Google Groups no longer supports new Usenet posts or subscriptions. Historical content remains viewable.
Dismiss

TCP Window Scaling not happening -sometimes-

6 views
Skip to first unread message

Dan Stromberg

unread,
Dec 19, 2005, 6:36:17 PM12/19/05
to

Hi folks.

I'm trying to get an AIX 5.1 ML 4 box talking fast over a gigabit network
to a variety of linux hosts. The linux hosts run Fedora, Redhat
Enterprise and CentOS.

I'm finding that -some- of the time, the communications with this AIX box
to various linux boxes get TCP Window Scaling enabled (RFC1323), but other
times, they do not, and there isn't an amazingly clear pattern in the
differences yet other than they always involved the AIX box so far.

This, despite ostensibly having RFC1323 and SACKS enabled on either end of
the communication.

I have a more complete writeup of what we're seeing at:

http://dcs.nac.uci.edu/~strombrg/optiputer-discussion/

The link about TCP windows on the above page is probably the most relevant.

I'm guessing this might be an interoperability problem that linux somehow
fixed and worked around, since Fedora 4 doesn't have the problem, and RH 4
didn't seem to either, but RH 3 and CentOS do.

Or is it possible that some router or switch between the two machines is
messing up the RFC1323 Sometimes?

Any suggestions?

Thanks!

PS: TCP Window Scaling allows your TCP windows to scale past 64K, as was
the max in earlier TCP due to a 16 bit field. A TCP Window, in turn, is a
buffer that holds unacknowledged packets, in case they need to be
retransmitted due to not being acknowledged soon enough/ever.

Allen McIntosh

unread,
Dec 19, 2005, 11:10:41 PM12/19/05
to
> Or is it possible that some router or switch between the two machines is
> messing up the RFC1323 Sometimes?
> Any suggestions?

I looked at the web page, and I couldn't tell easily if
1) window scaling is advertised, but it's zero
or
2) window scaling is not being advertised.

You need to look at the relevant SYN or SYN/ACK packets with something
like ethereal in order to see exactly what is going on.

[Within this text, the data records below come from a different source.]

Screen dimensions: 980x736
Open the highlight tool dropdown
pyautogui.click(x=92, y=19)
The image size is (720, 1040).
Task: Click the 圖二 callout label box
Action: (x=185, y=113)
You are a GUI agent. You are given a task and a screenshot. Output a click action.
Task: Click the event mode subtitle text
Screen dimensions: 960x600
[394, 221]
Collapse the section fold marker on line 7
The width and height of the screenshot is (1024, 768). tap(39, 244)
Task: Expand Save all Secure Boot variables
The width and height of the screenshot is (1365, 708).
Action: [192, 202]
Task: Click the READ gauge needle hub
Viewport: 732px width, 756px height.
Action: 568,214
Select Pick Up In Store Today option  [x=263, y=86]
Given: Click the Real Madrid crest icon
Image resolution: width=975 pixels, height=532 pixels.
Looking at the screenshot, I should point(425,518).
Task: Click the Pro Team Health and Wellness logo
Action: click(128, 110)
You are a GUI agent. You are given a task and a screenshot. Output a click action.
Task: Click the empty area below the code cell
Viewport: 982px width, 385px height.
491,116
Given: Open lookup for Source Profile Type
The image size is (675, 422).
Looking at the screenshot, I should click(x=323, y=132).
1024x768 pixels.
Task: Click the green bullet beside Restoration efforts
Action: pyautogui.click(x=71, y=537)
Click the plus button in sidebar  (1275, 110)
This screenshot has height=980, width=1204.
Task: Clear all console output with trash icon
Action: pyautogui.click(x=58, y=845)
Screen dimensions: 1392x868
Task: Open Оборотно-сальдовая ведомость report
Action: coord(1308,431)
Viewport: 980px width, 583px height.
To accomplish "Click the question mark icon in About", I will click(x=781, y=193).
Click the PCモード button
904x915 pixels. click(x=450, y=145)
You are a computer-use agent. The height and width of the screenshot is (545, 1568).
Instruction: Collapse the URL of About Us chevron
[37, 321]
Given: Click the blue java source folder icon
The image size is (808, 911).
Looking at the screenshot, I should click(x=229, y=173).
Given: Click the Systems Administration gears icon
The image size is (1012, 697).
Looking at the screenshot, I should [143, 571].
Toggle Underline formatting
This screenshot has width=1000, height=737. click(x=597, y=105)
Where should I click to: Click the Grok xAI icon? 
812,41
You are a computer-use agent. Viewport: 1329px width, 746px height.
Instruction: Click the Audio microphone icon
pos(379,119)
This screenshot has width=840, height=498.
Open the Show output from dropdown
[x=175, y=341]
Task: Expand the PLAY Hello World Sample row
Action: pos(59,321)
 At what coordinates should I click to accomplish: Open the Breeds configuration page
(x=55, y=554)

If you are seeing (1), it's because the default buffer allocations
aren't big enough. I've been able to get 2.4.21-20.0.1.EL (CentOS 3.3)
to do window scaling, but only after some tuning. IIRC if you google
the relevant /etc/sysctl.conf entries you can find lots of advice, some
of which is useful :-)

If you are seeing (2) with 2.4.21-37.EL, then I'm baffled.

Dan Stromberg

unread,
Dec 20, 2005, 1:31:51 PM12/20/05
to
On Mon, 19 Dec 2005 23:10:41 -0500, Allen McIntosh wrote:

>> [quoted text muted]


>
> I looked at the web page, and I couldn't tell easily if
> 1) window scaling is advertised, but it's zero
> or
> 2) window scaling is not being advertised.
>
> You need to look at the relevant SYN or SYN/ACK packets with something
> like ethereal in order to see exactly what is going on.
>
> If you are seeing (1), it's because the default buffer allocations
> aren't big enough. I've been able to get 2.4.21-20.0.1.EL (CentOS 3.3)
> to do window scaling, but only after some tuning. IIRC if you google
> the relevant /etc/sysctl.conf entries you can find lots of advice, some
> of which is useful :-)
>
> If you are seeing (2) with 2.4.21-37.EL, then I'm baffled.

I checked the communication between the AIX box and an RHEL 3 system that
tcptrace was saying had TCP window problems, inspecting the SYN and
SYN/ACK as suggested, using the same tcpdump output file as what I fed to
tcptrace - this time in ethereal.

In both cases, it appears that TCP Window Scaling is enabled, with one
host wanting 2**1, and the other wanting 2**5. Both also had SACK
enabled, which I gather is a prerequisite for TCP Window Scaling.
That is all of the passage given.